Howto: Install a script on your Fleet Manager to be run at VM restart time¶
This application note documents how it is possible to install scripts on the Fleet Manager (FM) VM so that they are run when the VM is restarted.
Overview¶
The FM startup process looks for folders /data/etc/dataiku-fm-init-scripts/{before|after}-startup.d in the VM. The shell executable scripts found in these folders will be executed in lexicographic order respectively before or after FM startup.
The logs for the different executions will be stored in /data/var/log/dataiku-fm-init-scripts/{before|after}-startup.d with the execution time in the file name.
Both scripts and script logs are available in FM diag.
Installing scripts¶
Let’s take the example of a script to be executed before FM startup.
In order to install the script, SSH on the FM machine and run the following:
sudo su root
mkdir -p /data/etc/dataiku-fm-init-scripts/before-startup.d
chown dataiku:dataiku /data/etc/dataiku-fm-init-scripts/before-startup.d
cd /data/etc/dataiku-fm-init-scripts/before-startup.d
touch test.sh
chmod +x test.sh
# implement your script in test.sh
# change script folder to after-startup.d if you want the script to run after FM startup
Script examples¶
Deprovision DSS nodes for the night¶
Overview¶
This script will create all the necessary to install a system.d timer running every night at 8:00 PM in order to deprovision all the DSS machines listed in this FM instance.
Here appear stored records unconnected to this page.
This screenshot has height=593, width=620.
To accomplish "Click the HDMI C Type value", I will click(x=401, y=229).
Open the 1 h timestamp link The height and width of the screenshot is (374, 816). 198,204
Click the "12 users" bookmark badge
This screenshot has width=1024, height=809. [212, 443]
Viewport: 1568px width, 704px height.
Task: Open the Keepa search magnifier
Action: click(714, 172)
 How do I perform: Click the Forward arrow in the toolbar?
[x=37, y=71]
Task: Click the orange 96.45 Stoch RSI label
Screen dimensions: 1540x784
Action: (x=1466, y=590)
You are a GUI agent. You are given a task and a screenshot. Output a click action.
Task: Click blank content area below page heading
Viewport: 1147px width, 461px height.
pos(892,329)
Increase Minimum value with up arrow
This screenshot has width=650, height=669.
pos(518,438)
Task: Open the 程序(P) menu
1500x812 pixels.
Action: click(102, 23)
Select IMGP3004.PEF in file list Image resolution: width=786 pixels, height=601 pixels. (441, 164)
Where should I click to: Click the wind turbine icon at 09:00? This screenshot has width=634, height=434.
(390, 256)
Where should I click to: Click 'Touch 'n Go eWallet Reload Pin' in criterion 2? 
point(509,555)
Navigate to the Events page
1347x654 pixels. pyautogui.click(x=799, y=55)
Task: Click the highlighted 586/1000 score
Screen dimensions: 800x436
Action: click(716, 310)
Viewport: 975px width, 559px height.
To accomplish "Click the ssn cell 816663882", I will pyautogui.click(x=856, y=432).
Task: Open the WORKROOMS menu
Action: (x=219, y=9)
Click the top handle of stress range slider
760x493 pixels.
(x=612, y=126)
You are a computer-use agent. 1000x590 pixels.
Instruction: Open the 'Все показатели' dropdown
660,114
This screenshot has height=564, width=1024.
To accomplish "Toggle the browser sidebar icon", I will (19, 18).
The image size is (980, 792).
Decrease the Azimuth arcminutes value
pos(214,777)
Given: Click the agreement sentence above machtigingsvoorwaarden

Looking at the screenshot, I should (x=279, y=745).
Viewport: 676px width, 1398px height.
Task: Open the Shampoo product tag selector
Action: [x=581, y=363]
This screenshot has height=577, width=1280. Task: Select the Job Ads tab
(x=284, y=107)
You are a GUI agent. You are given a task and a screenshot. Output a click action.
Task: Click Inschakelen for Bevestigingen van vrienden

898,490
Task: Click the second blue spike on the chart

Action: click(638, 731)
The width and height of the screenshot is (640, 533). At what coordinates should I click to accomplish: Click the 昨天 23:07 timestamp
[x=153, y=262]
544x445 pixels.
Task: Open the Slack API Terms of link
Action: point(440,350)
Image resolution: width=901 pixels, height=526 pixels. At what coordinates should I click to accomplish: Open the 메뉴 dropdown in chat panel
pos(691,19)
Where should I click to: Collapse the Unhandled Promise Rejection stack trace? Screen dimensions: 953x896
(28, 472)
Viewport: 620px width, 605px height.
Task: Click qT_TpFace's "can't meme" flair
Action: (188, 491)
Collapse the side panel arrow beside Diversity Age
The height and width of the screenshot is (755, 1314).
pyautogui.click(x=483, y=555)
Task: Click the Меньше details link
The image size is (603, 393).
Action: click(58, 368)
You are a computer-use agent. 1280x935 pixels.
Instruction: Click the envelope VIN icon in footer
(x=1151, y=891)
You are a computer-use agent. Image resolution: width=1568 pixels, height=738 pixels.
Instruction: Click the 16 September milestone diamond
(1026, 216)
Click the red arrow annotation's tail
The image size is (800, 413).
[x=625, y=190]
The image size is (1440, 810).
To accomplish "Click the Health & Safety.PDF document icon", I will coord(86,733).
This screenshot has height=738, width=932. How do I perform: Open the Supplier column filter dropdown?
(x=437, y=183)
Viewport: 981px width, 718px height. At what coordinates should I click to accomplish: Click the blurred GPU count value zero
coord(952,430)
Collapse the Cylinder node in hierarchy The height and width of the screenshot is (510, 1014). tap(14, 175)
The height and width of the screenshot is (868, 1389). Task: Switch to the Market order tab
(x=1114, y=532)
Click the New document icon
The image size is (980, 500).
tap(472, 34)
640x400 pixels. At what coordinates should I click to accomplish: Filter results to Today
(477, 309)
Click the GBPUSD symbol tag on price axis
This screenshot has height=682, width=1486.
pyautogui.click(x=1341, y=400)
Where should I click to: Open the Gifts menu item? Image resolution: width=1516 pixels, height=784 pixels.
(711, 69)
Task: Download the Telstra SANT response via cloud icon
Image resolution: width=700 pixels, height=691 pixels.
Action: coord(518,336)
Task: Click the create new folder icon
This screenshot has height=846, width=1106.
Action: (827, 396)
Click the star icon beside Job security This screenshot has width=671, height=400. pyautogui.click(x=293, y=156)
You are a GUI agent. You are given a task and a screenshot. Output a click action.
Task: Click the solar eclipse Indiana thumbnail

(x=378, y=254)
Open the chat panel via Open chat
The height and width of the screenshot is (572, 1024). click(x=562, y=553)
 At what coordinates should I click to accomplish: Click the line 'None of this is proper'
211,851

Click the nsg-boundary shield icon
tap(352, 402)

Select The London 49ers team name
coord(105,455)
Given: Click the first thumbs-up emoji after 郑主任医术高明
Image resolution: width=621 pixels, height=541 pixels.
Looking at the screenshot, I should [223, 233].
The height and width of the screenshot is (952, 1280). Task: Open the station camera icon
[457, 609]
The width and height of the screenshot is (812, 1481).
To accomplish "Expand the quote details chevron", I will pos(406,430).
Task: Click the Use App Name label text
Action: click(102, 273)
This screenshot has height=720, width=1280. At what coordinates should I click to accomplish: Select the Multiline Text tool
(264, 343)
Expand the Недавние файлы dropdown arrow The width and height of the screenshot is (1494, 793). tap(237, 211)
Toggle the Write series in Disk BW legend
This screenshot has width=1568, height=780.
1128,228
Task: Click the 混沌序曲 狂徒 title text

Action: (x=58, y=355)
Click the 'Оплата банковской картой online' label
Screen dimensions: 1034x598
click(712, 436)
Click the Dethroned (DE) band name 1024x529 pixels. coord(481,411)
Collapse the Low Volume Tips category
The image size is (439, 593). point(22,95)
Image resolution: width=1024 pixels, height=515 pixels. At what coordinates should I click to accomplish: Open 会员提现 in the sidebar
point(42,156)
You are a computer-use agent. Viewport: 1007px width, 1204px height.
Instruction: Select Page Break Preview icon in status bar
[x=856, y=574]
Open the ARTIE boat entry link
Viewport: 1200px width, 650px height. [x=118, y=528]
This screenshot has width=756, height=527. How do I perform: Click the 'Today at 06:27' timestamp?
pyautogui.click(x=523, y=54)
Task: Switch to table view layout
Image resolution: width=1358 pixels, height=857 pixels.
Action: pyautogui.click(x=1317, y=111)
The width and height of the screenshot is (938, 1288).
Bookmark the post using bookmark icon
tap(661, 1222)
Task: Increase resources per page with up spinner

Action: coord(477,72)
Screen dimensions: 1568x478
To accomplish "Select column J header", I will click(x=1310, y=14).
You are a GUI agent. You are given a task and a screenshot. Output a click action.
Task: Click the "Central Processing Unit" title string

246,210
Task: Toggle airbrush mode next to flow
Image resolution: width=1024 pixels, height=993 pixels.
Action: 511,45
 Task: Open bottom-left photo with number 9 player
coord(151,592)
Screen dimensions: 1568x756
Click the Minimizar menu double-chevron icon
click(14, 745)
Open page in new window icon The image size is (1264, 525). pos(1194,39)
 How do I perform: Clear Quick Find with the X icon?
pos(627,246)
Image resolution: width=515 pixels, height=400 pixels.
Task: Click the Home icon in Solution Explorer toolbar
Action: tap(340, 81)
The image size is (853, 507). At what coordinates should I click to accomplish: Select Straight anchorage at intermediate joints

Machine deprovisioning can be prevented by adding tag no-auto-deprovision to the machines needing it.
Script¶
Create an executable bash script in /data/etc/dataiku-fm-init-scripts/after-startup.d with the following code:
#!/usr/bin/env bash
# Get an API key and API secret for FM Python API
output="$(sudo -u dataiku /data/dataiku/fmhome/bin/fmadmin create-personal-api-key admin /data/etc/dataiku-fm-init-scripts/after-startup.d/deprovision_fm_nodes_credentials.json)"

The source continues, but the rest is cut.